Given problem -
Can you gather each line of the listing below that contains the string "icon"? Treat uppercase and lowercase as different.

Records to process -
■ ■ ■ ■

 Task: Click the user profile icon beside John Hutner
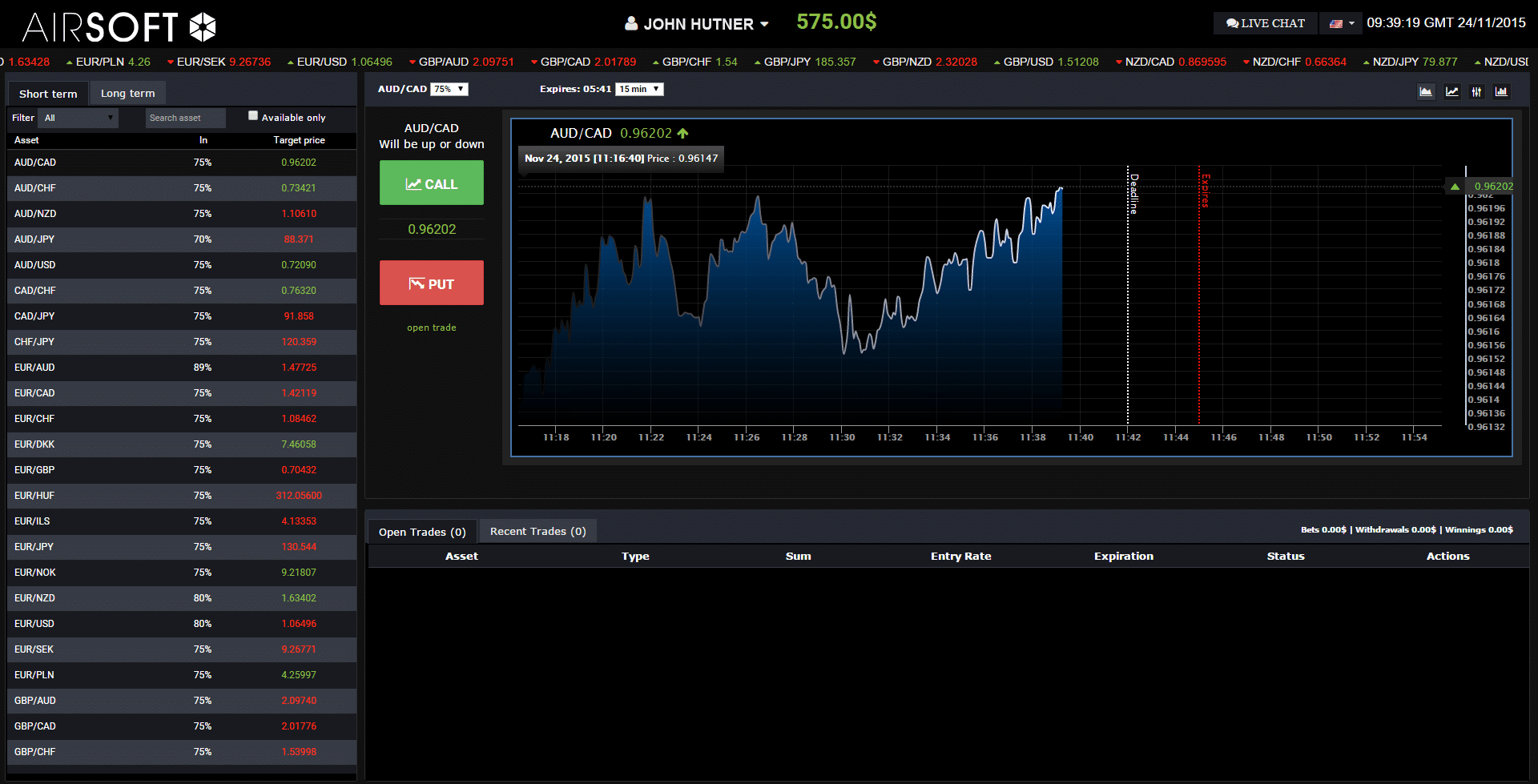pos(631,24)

■ ■ ■ ■

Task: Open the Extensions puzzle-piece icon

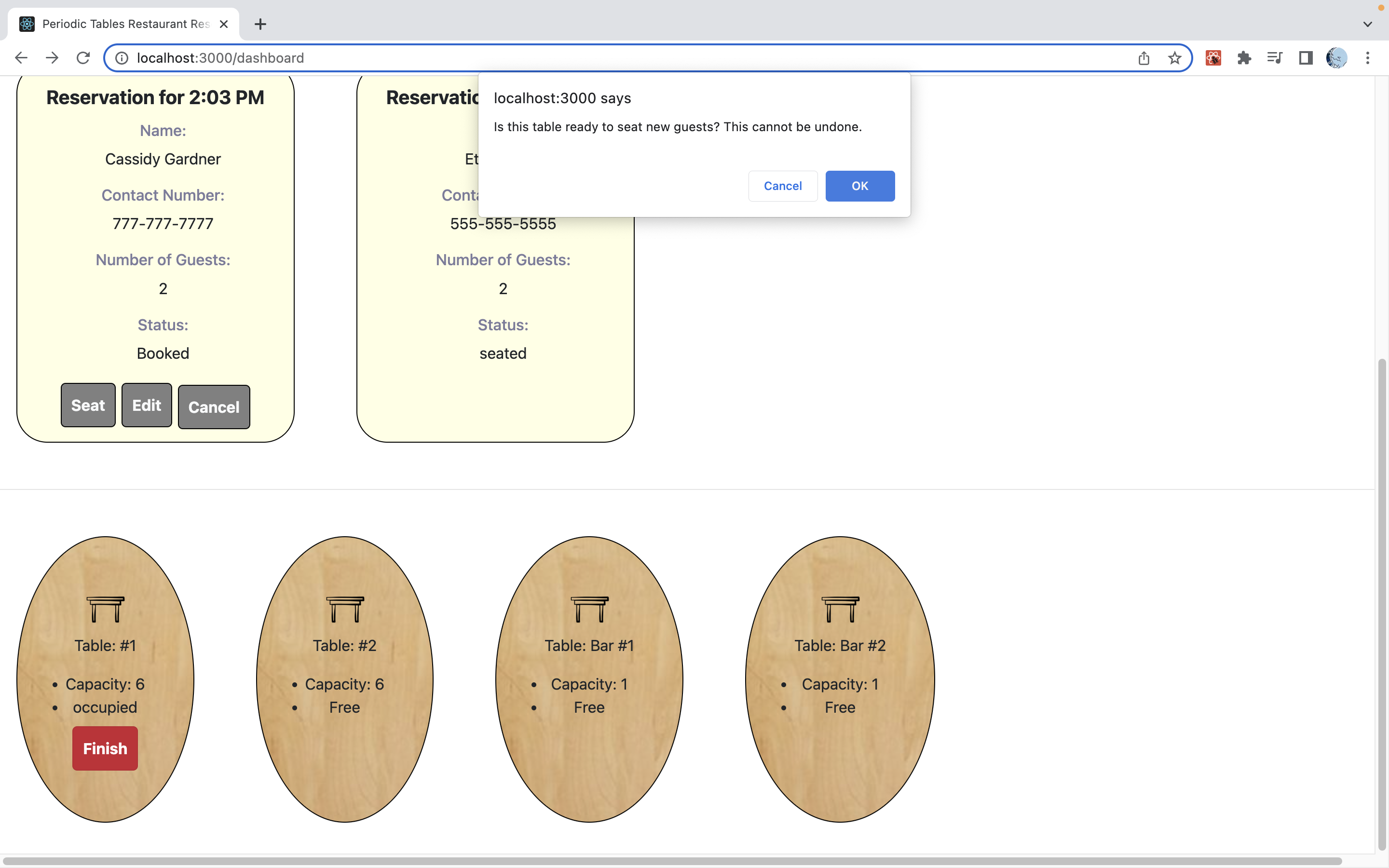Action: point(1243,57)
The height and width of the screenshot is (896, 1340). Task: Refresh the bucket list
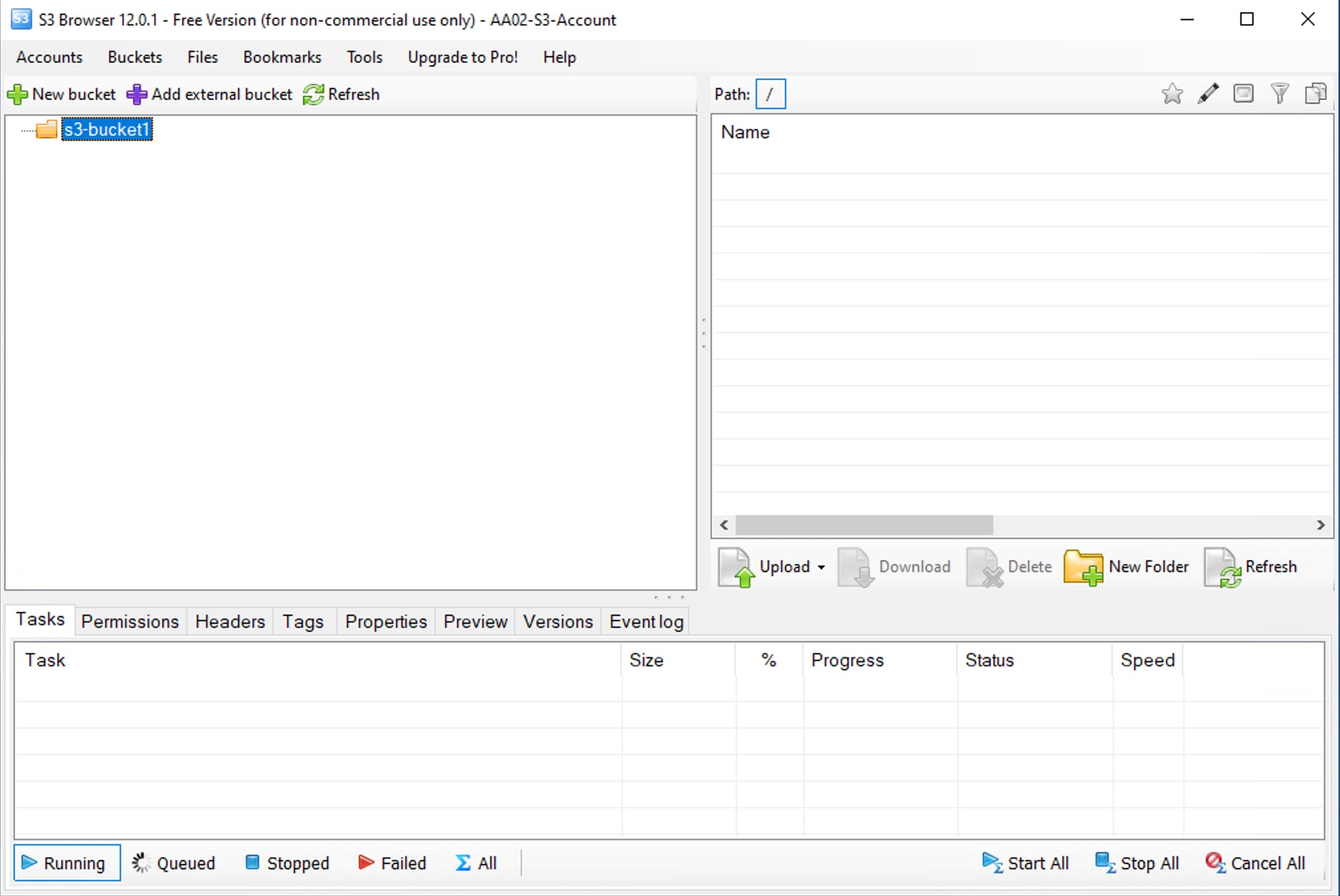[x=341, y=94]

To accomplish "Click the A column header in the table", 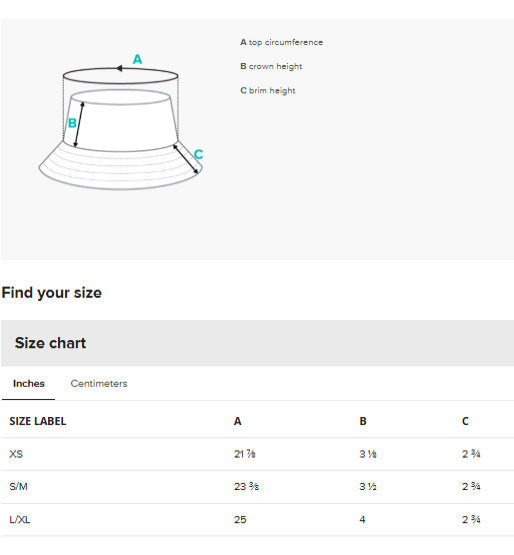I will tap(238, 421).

■ ■ ■ ■

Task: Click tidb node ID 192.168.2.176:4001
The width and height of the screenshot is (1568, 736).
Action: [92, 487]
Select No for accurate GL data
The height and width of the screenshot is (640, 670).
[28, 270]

■ ■ ■ ■

Full response -
 Task: Click the user profile icon beside John Hutner
Task: Open the Extensions puzzle-piece icon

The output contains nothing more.